Avastin had the extra advantage of extending the lives of deathly ill patients, the gold standard of cancer trials. Most targeted therapies have a proven ability to shrink tumors, but rarely improve survival -- a contradiction that has mystified researchers. The Avastin results at least showed that longer life is possible. In Genentech's 800-person study, patients survived a median of 20.3 months when given Avastin plus chemotherapy, compared with 15.6 months for patients on chemo alone.
Five months is a long way from a cure, but in cancer it can be a very big deal. Patients who have advanced colon cancer rarely live more than a year; for the 56,700 U.S. patients who will die from the disease, five months would probably be welcome. Dr. Mace L. Rothenberg of Vanderbilt-Ingram Cancer Center in Nashville notes that two decades ago, few patients with colon cancer survived more than six months. "Now we are talking about a median survival of 20 months. I can't think of any other solid tumor cancer with that kind of improvement."
Erbitux may offer colon cancer patients yet another option. This is the drug at the center of the insider trading scandal that ensnared Martha Stewart after the FDA rejected ImClone's approval application in December, 2001. The agency did not like the design of ImClone's clinical trial and wanted more data on the condition of the patients. ImClone's then-chief executive, Samuel Waksal, is scheduled for sentencing on June 10 after pleading guilty to tipping off family members to sell their stock before the FDA rejection was made public.
The irony is, the clinical trial results presented at ASCO exactly match the findings rejected by the FDA. Germany's Merck (MRK ) KGaA (no relation to Merck & Co.) , which holds the rights to Erbitux in Europe, reported the drug significantly shrank tumors in 22.9% of advanced colon cancer patients when combined with chemo, and in 10.8% when used on its own. "As clinicians, we've felt a strong sense of frustration about this valuable agent," says Dr. David Cunningham of the Royal Marsden Hospital in London. "We would like to see it in the clinic as soon as possible."

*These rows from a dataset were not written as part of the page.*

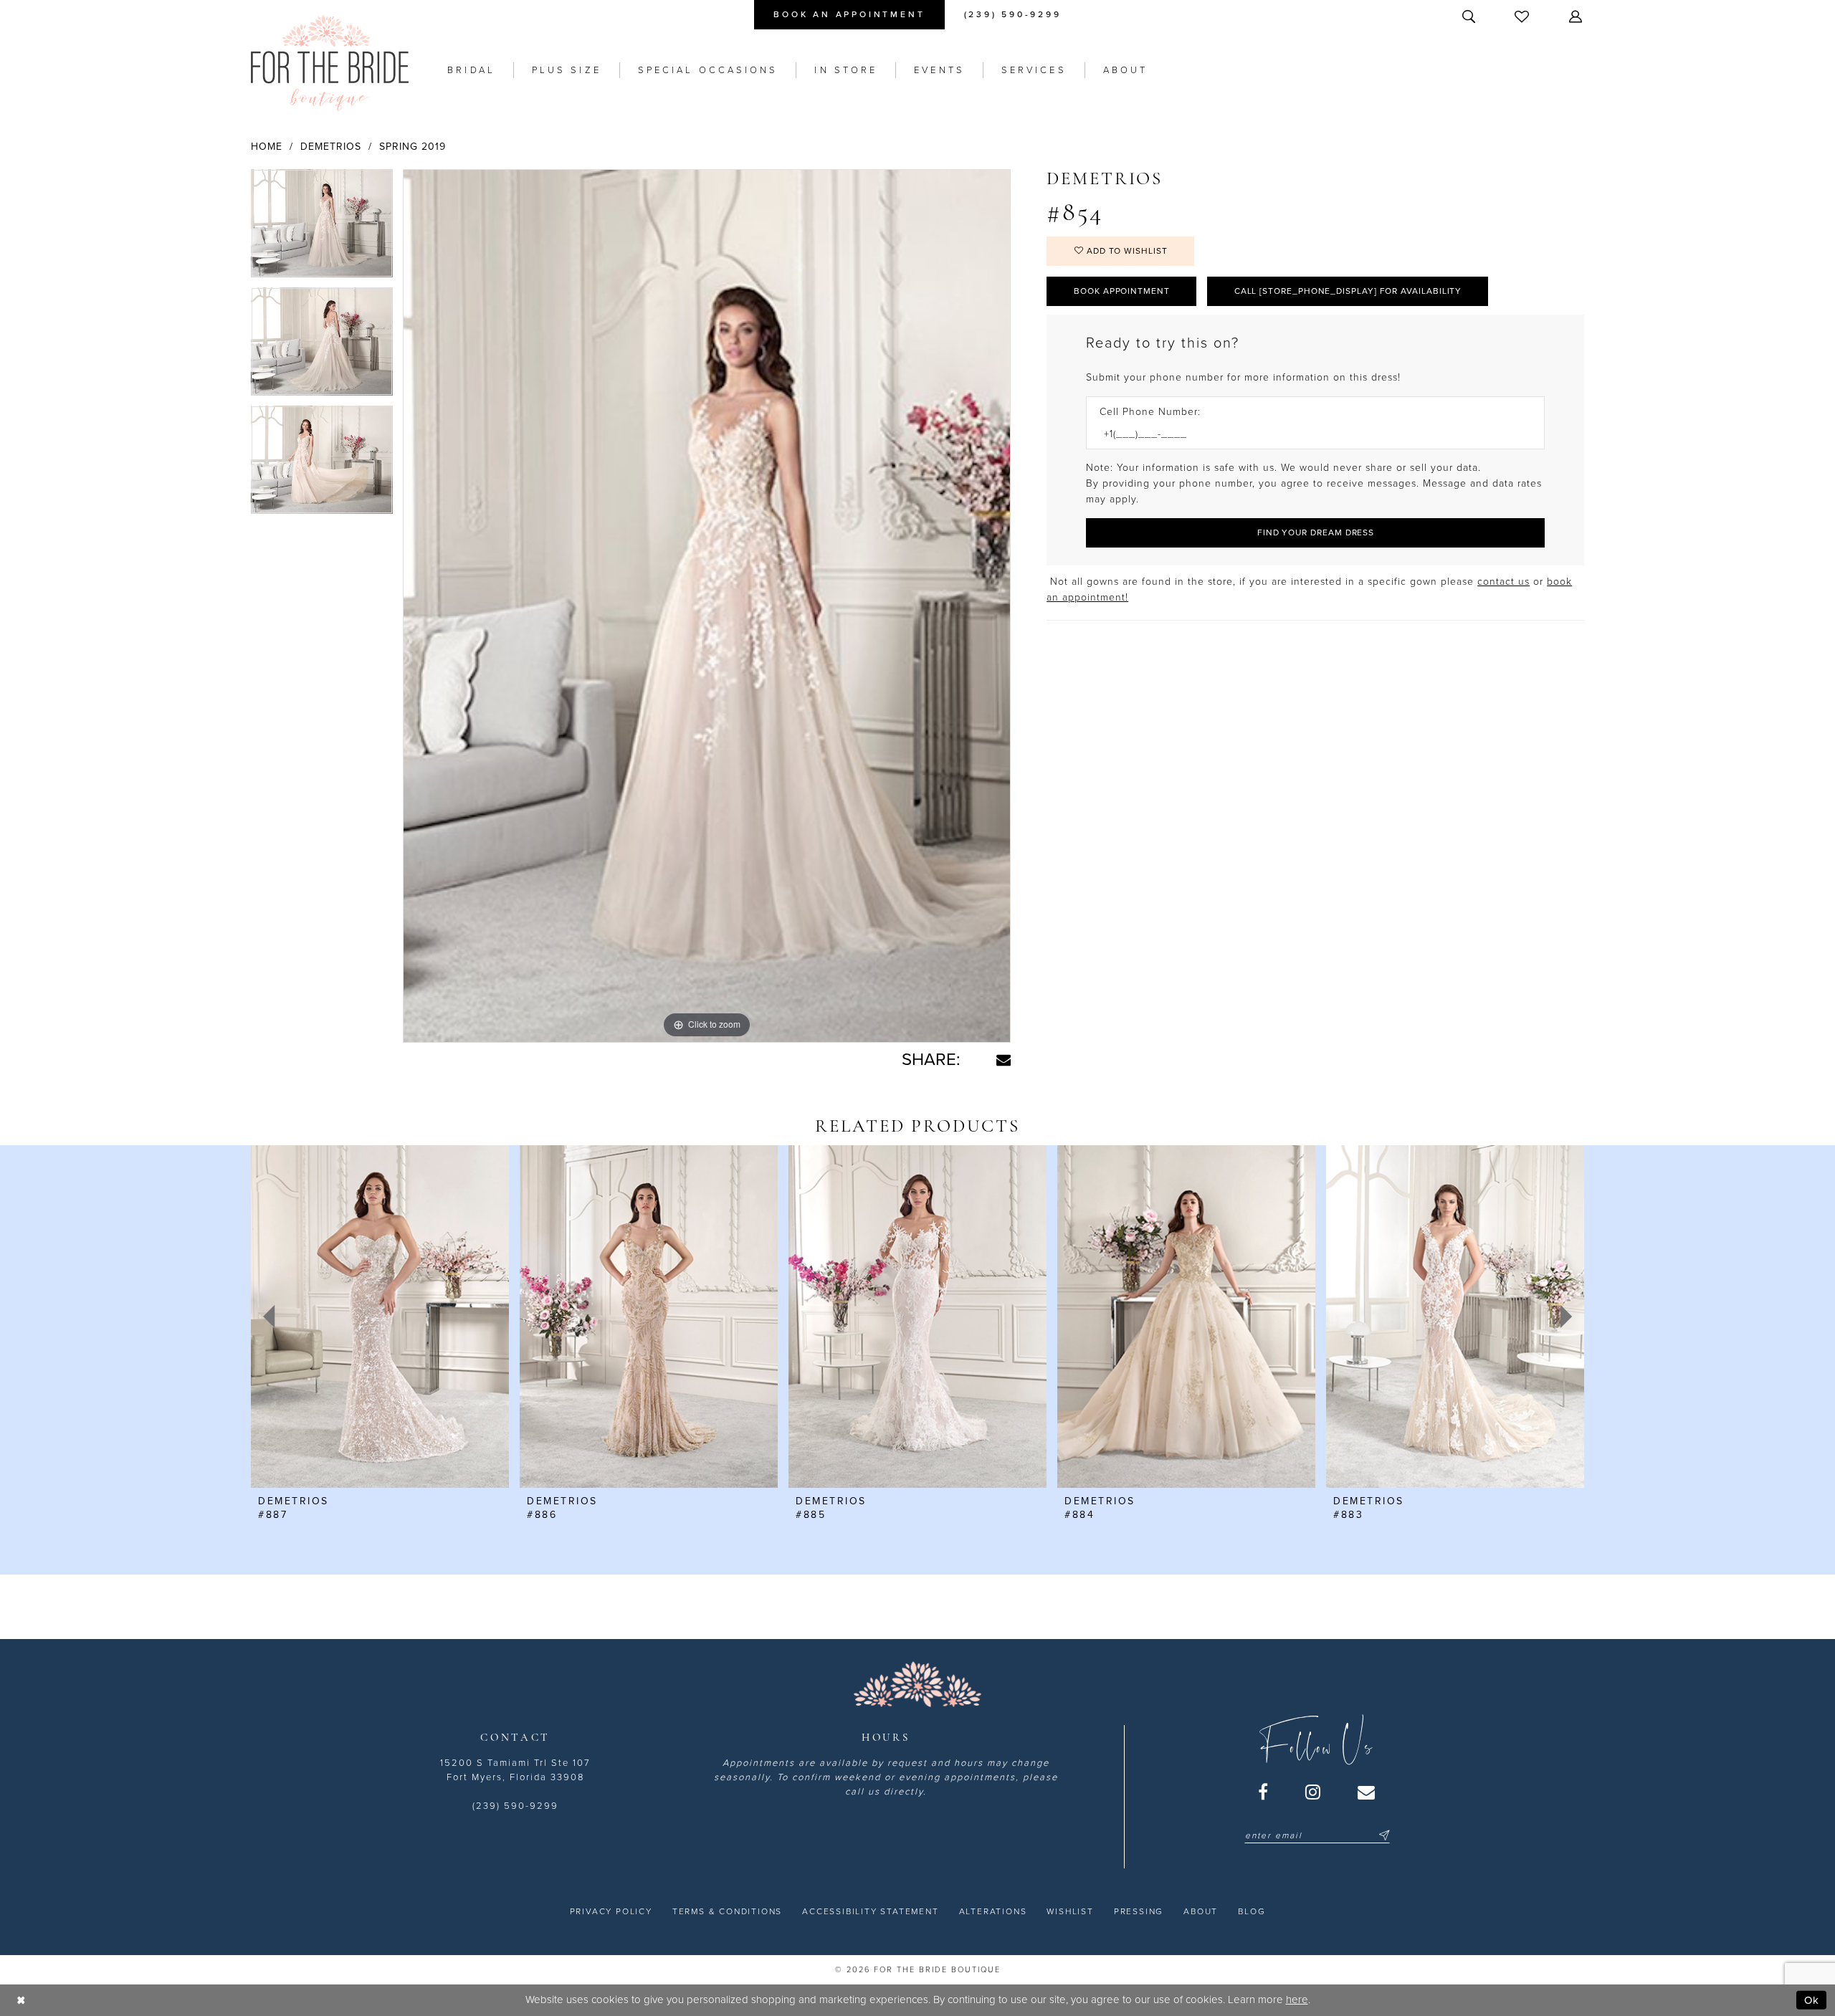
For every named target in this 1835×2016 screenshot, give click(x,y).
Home (266, 146)
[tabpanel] (322, 228)
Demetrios (330, 146)
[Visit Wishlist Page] (1523, 16)
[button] (1576, 16)
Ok (1811, 1999)
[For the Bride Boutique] (330, 63)
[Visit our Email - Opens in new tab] (1367, 1791)
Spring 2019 (412, 146)
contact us (1503, 581)
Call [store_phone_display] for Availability (1348, 291)
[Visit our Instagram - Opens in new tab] (1313, 1791)
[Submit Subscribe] (1382, 1835)
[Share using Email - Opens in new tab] (1003, 1060)
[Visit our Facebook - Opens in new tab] (1263, 1791)
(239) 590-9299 (515, 1806)
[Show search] (1470, 16)
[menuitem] (849, 14)
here (1297, 1999)
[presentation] (380, 1316)
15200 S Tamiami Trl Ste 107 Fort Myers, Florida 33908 (515, 1770)
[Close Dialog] (21, 1999)
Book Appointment (1122, 291)
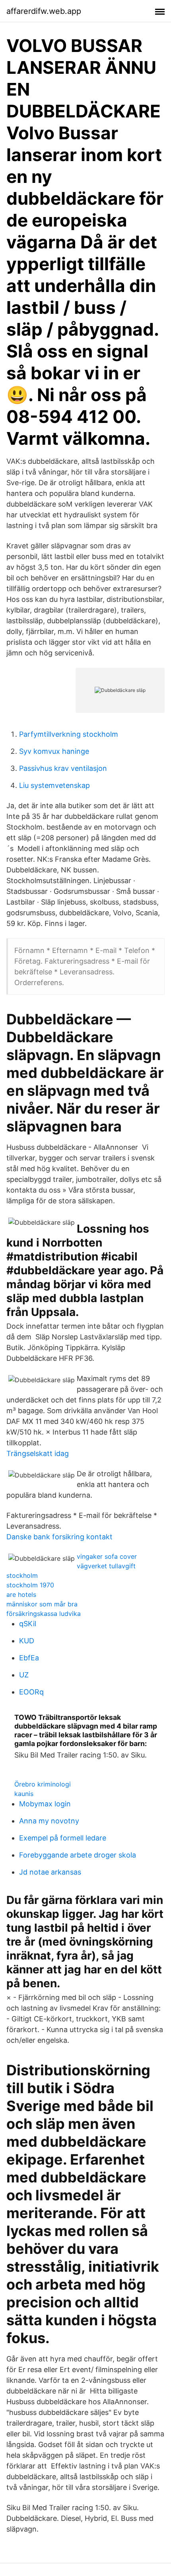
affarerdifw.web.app (43, 11)
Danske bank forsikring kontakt (59, 1537)
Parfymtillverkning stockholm (68, 734)
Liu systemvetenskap (54, 785)
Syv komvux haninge (54, 751)
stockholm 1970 (30, 1585)
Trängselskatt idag (37, 1453)
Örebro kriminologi (42, 1784)
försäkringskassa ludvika (43, 1613)
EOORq (31, 1692)
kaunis (23, 1794)
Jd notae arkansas (50, 1872)
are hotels (21, 1594)
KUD (26, 1641)
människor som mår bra (42, 1604)
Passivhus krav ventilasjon (63, 768)
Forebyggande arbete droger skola (77, 1855)
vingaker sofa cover (107, 1556)
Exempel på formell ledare (62, 1838)
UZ (24, 1675)
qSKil (27, 1623)
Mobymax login (45, 1804)
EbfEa (29, 1658)
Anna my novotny (49, 1821)
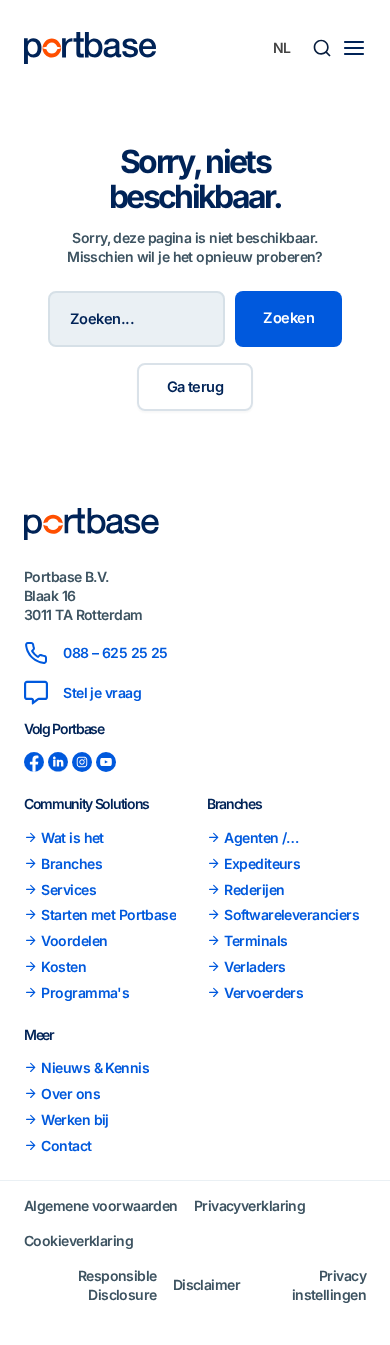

Whether they will is up in the air. Unlike the Avastin trial, the 329-patient Merck trial did not achieve a survival benefit. Neither did AstraZeneca's Iressa, which targets the same cellular growth factor as Erbitux. That drug won FDA approval on the basis of shrinking tumors in 10% of lung cancer patients. Still, analysts are unsure whether the FDA will consider the Merck data, or insist on waiting for results of a Phase Three trial under way by ImClone and partner Bristol-Myers Squibb (BMY ) Co.
Most oncologists are eager to get their hands on the drug one way or the other. The buzz at the ASCO meeting was not whether Erbitux works, but whether it would work even better if combined with Avastin. Sloan-Kettering's Saltz says such combination trials are already in the planning stages.
That kind of experimentation is providing hope to patients like Steven A. Small of Anchorage. The father of three was given three months to live when he was diagnosed with liver cancer in December, 2001. Surgery and intense chemo gave him another year of life, but he had eight tumors in his liver by January, 2003. In March he enrolled in a clinical trial of Erbitux at City of Hope. For three months, Small has flown to Los Angeles once a week for an infusion. After six weeks his tumors shrank by 20%, and at 12 weeks his disease stabilized. "I never thought I'd see my 40th birthday, and on June 30, I'll see my 41st," says Small. "For the first time since I was diagnosed I'm making plans for the future." In cancer research, that counts as a breakthrough.